課題: 「481x449 pixels.」を含む行から「pyautogui.click(x=144, y=74)」を含む行までを、両端の行も含めて一字一句変えずに出力してください。

本演習の資料:
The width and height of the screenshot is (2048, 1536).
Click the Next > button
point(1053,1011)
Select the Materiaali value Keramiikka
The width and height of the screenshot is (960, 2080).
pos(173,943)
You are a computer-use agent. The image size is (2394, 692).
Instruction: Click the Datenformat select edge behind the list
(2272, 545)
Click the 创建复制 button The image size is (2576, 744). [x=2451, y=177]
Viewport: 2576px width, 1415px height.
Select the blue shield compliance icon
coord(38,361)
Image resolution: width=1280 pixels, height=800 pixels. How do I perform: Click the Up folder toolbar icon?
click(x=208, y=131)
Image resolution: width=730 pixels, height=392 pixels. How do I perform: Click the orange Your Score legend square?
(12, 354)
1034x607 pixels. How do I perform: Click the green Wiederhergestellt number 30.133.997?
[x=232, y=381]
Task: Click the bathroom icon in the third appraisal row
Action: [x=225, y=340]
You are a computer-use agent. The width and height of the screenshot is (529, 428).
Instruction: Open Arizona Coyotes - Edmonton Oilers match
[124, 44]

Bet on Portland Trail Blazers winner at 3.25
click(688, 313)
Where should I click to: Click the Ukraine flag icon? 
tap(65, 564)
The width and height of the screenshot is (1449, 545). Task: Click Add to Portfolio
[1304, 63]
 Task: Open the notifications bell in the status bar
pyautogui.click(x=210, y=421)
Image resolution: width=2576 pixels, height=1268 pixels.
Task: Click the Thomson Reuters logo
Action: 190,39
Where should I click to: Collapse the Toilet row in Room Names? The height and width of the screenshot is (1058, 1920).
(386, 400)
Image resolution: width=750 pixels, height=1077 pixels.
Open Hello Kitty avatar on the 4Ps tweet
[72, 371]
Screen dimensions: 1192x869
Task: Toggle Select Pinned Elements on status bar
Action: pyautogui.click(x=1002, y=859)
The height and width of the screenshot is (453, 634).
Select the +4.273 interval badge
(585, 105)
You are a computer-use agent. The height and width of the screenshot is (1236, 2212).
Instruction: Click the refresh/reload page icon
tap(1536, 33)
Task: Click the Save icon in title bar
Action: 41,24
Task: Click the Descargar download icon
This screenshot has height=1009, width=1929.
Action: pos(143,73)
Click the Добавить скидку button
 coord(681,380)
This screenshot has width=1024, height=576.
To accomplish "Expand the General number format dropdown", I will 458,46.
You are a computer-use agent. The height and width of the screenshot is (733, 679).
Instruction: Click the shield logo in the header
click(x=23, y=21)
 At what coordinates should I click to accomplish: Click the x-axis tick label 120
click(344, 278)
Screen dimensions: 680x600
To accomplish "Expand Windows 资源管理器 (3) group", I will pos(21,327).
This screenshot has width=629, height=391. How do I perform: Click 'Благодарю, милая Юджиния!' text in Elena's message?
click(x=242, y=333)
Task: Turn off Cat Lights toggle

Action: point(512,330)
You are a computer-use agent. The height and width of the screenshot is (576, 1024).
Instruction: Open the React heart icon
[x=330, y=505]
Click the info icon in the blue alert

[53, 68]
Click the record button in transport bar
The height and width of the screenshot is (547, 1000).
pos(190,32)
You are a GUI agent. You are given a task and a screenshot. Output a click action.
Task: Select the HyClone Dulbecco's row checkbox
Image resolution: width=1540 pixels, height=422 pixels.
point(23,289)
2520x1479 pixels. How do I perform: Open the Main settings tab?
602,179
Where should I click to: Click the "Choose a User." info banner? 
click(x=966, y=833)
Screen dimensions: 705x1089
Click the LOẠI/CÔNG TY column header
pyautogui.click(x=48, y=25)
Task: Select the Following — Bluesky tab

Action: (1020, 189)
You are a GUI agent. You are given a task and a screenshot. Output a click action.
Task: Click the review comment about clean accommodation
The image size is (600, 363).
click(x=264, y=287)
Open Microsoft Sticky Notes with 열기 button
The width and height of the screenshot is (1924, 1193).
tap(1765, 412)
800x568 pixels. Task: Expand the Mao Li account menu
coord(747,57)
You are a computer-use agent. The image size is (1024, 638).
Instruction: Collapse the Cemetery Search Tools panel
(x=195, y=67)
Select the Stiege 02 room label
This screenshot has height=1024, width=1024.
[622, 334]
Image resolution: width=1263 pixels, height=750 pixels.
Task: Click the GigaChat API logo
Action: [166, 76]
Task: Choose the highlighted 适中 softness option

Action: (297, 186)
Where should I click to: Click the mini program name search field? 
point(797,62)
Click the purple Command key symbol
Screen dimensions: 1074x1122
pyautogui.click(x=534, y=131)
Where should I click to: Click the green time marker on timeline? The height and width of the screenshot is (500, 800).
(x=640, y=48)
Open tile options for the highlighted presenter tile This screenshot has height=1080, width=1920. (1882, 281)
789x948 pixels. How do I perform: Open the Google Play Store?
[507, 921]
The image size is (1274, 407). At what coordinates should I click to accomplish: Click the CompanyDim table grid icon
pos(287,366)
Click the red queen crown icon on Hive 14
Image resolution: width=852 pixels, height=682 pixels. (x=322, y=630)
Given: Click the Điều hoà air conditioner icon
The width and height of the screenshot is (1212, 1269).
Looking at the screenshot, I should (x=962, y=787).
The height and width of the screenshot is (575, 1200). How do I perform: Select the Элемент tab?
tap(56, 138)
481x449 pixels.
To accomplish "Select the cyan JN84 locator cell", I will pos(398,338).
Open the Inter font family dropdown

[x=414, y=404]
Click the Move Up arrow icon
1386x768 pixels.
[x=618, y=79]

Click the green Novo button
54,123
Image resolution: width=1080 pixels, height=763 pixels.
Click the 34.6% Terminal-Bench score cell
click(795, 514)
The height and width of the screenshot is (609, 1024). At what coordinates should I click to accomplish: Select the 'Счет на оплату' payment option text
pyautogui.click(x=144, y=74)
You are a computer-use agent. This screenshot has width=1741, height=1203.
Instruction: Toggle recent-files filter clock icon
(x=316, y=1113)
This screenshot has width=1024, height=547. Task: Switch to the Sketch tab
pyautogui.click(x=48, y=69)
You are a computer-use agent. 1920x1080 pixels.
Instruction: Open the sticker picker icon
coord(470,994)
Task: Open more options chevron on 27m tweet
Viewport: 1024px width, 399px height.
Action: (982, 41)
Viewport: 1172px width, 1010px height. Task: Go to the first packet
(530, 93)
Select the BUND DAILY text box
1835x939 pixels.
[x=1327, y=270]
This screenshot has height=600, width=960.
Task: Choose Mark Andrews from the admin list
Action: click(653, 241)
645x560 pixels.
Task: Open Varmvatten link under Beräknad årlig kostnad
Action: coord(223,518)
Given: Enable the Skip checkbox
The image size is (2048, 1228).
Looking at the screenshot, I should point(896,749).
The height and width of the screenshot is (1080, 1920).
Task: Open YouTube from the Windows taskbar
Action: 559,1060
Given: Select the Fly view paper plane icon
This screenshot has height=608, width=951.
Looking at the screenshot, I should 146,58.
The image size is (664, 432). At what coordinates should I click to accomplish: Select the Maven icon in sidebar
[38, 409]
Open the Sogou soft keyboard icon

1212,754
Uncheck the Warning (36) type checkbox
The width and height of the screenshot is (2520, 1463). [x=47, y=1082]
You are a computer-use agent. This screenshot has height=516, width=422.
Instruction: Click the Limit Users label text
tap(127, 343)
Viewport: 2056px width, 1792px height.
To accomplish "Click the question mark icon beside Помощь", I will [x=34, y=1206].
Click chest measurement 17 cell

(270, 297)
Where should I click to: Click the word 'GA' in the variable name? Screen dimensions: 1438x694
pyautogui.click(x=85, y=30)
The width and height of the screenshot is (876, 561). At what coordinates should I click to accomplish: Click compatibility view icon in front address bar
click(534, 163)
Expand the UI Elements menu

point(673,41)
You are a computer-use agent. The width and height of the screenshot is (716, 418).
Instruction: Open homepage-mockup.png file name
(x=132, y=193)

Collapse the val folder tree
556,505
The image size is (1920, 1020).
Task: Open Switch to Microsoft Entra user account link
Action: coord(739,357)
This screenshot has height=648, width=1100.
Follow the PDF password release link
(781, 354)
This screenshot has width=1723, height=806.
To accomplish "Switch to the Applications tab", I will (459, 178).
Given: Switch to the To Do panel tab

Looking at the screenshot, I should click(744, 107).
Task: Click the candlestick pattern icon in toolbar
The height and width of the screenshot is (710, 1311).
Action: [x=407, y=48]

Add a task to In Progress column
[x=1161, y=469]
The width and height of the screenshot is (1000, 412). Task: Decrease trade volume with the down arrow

期待される出力:
481x449 pixels.
To accomplish "Select the cyan JN84 locator cell", I will pos(398,338).
Open the Inter font family dropdown

[x=414, y=404]
Click the Move Up arrow icon
1386x768 pixels.
[x=618, y=79]

Click the green Novo button
54,123
Image resolution: width=1080 pixels, height=763 pixels.
Click the 34.6% Terminal-Bench score cell
click(795, 514)
The height and width of the screenshot is (609, 1024). At what coordinates should I click to accomplish: Select the 'Счет на оплату' payment option text
pyautogui.click(x=144, y=74)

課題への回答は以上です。